Stored data -
=-=-=

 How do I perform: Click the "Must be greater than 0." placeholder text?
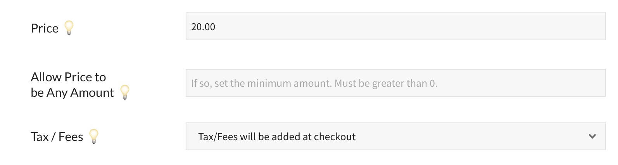tap(386, 83)
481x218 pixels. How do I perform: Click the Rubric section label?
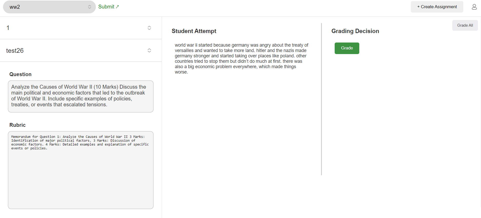(17, 125)
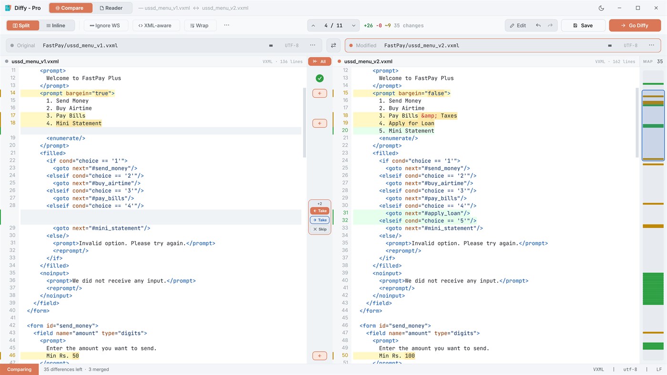667x375 pixels.
Task: Enable XML-aware comparison
Action: (x=155, y=25)
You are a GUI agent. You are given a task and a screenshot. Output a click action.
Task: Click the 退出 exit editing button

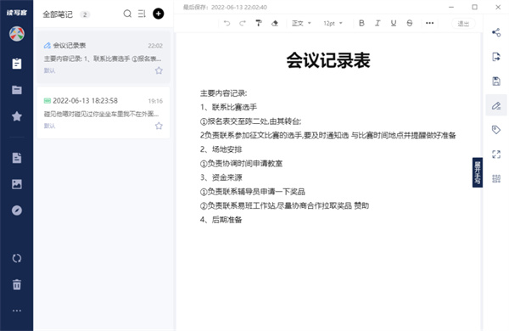coord(463,24)
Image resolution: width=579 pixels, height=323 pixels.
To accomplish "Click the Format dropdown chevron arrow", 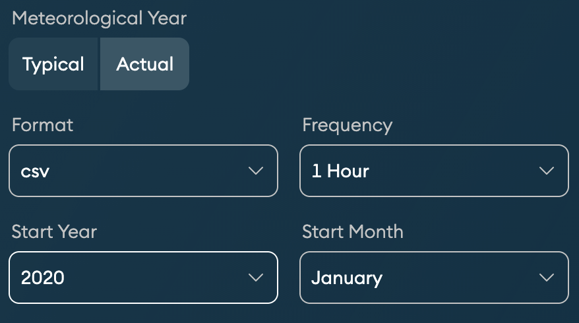I will [255, 171].
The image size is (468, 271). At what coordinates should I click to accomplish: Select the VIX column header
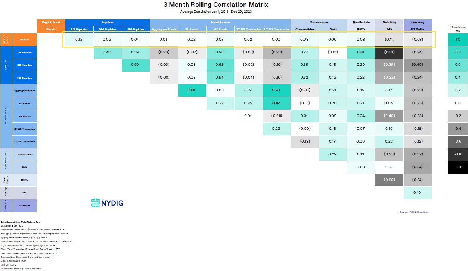coord(389,29)
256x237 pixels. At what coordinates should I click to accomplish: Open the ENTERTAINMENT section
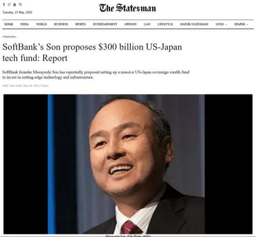pyautogui.click(x=105, y=24)
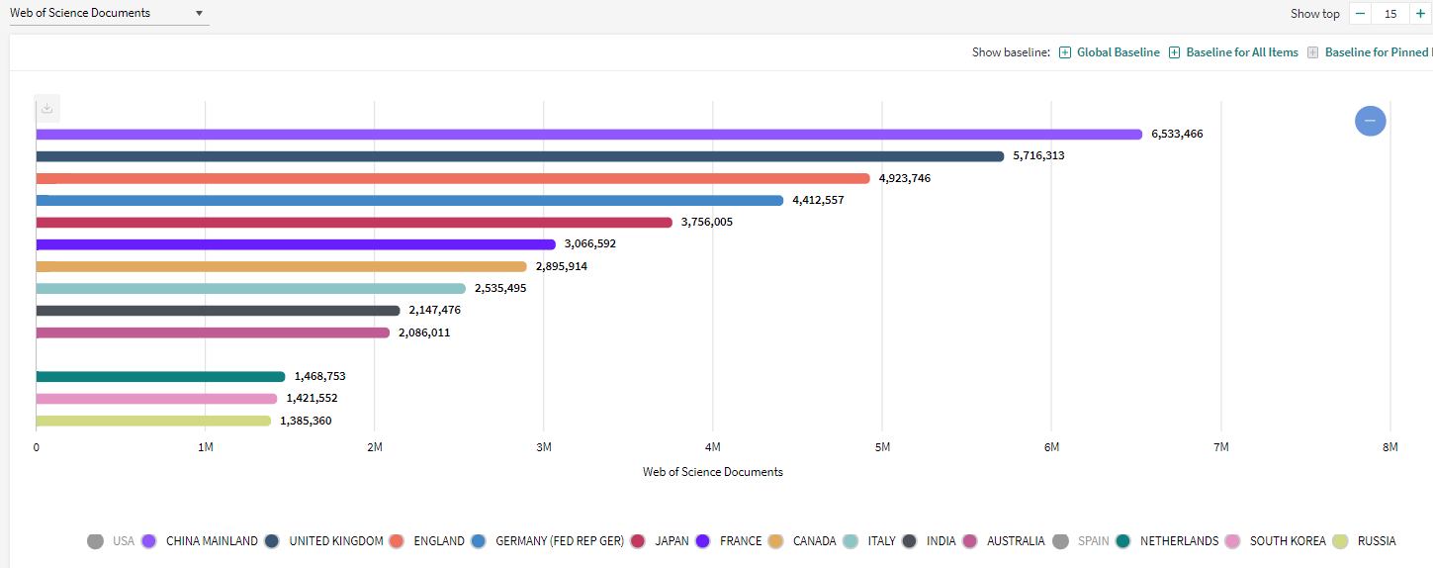Select the 5,716,313 dark blue bar
Image resolution: width=1433 pixels, height=568 pixels.
(x=519, y=156)
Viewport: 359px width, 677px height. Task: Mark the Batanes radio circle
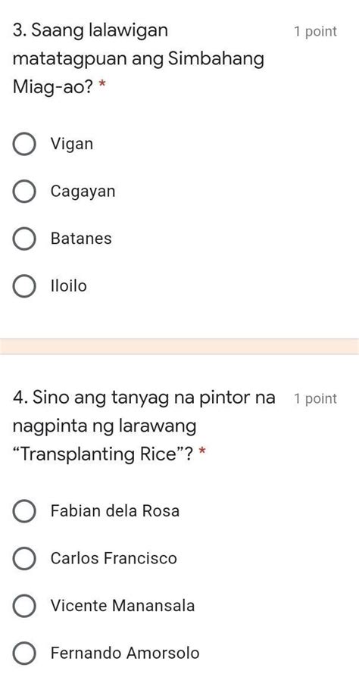(23, 239)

=-=-=

Work to be completed -
The answer consists solely of the lines from the one holding "256x237 pixels. At" through the final line of the records, both ends included, each duplicated exactly. Leave images out.

Finished exercise -
256x237 pixels. At what coordinates should I click to accomplish: Open the ENTERTAINMENT section
pyautogui.click(x=105, y=24)
Select the 5,716,313 dark blue bar
Image resolution: width=1433 pixels, height=568 pixels.
(x=519, y=156)
Viewport: 359px width, 677px height. Task: Mark the Batanes radio circle
(23, 239)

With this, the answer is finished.